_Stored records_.
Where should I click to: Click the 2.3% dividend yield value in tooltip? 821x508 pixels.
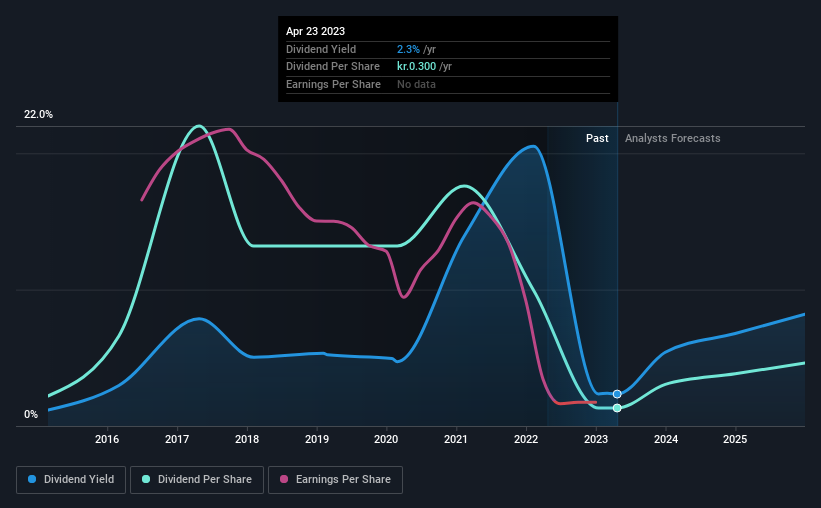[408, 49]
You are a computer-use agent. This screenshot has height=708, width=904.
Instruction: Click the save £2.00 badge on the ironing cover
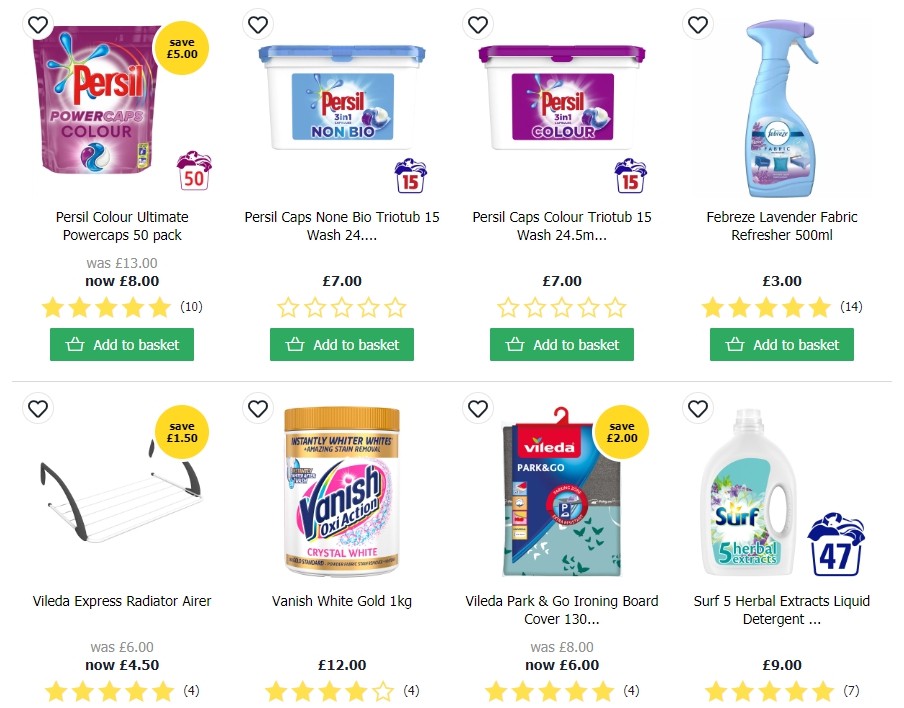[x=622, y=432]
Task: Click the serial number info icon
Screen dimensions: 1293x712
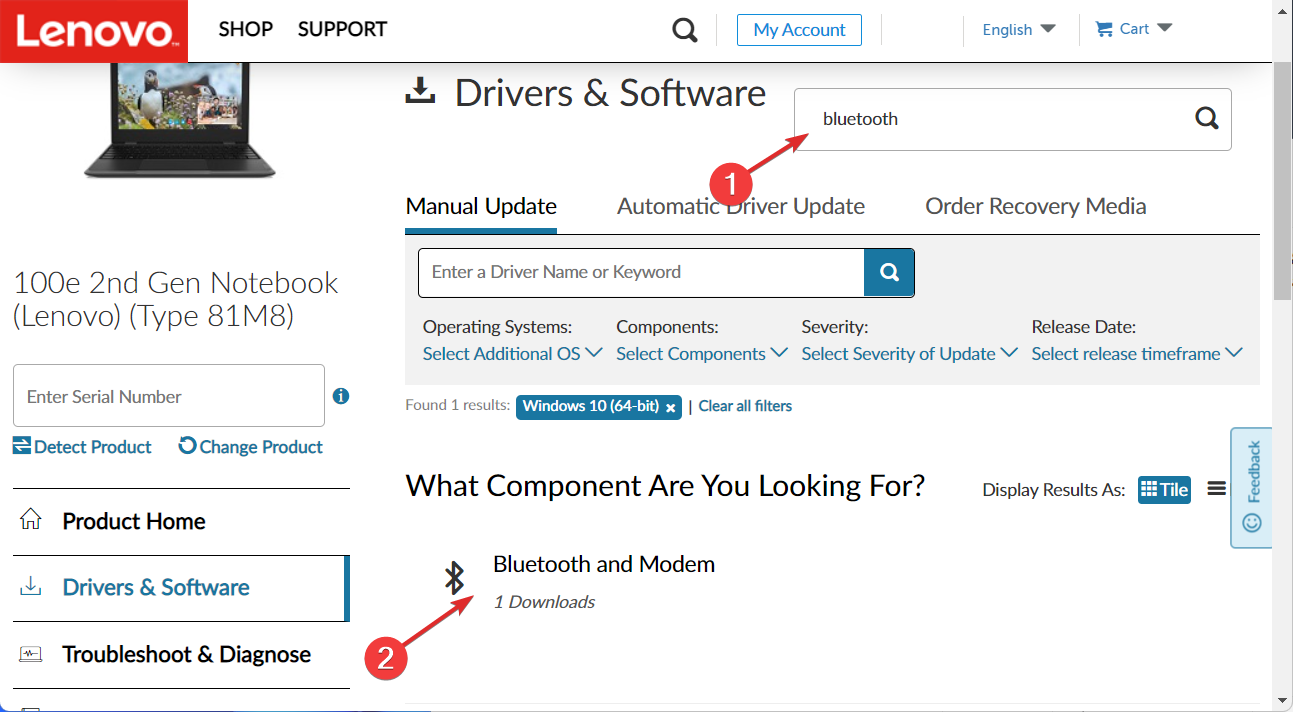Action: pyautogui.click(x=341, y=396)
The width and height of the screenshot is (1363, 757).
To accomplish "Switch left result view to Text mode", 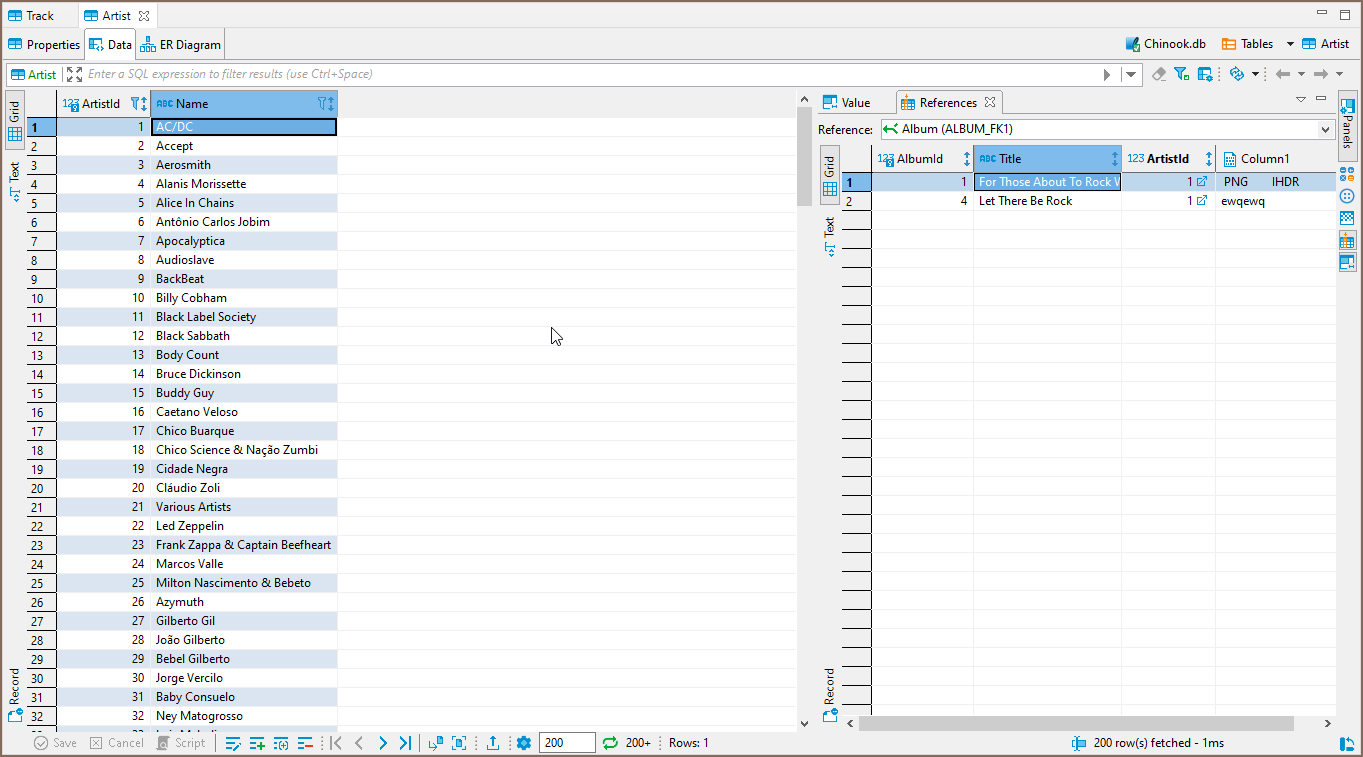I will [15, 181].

_Problem to solve_.
All lines in the preceding records that hold the word "screenshot" need to be copied.

_Solution to this task_.
You are a computer-use agent. This screenshot has height=708, width=904.
The width and height of the screenshot is (1363, 757).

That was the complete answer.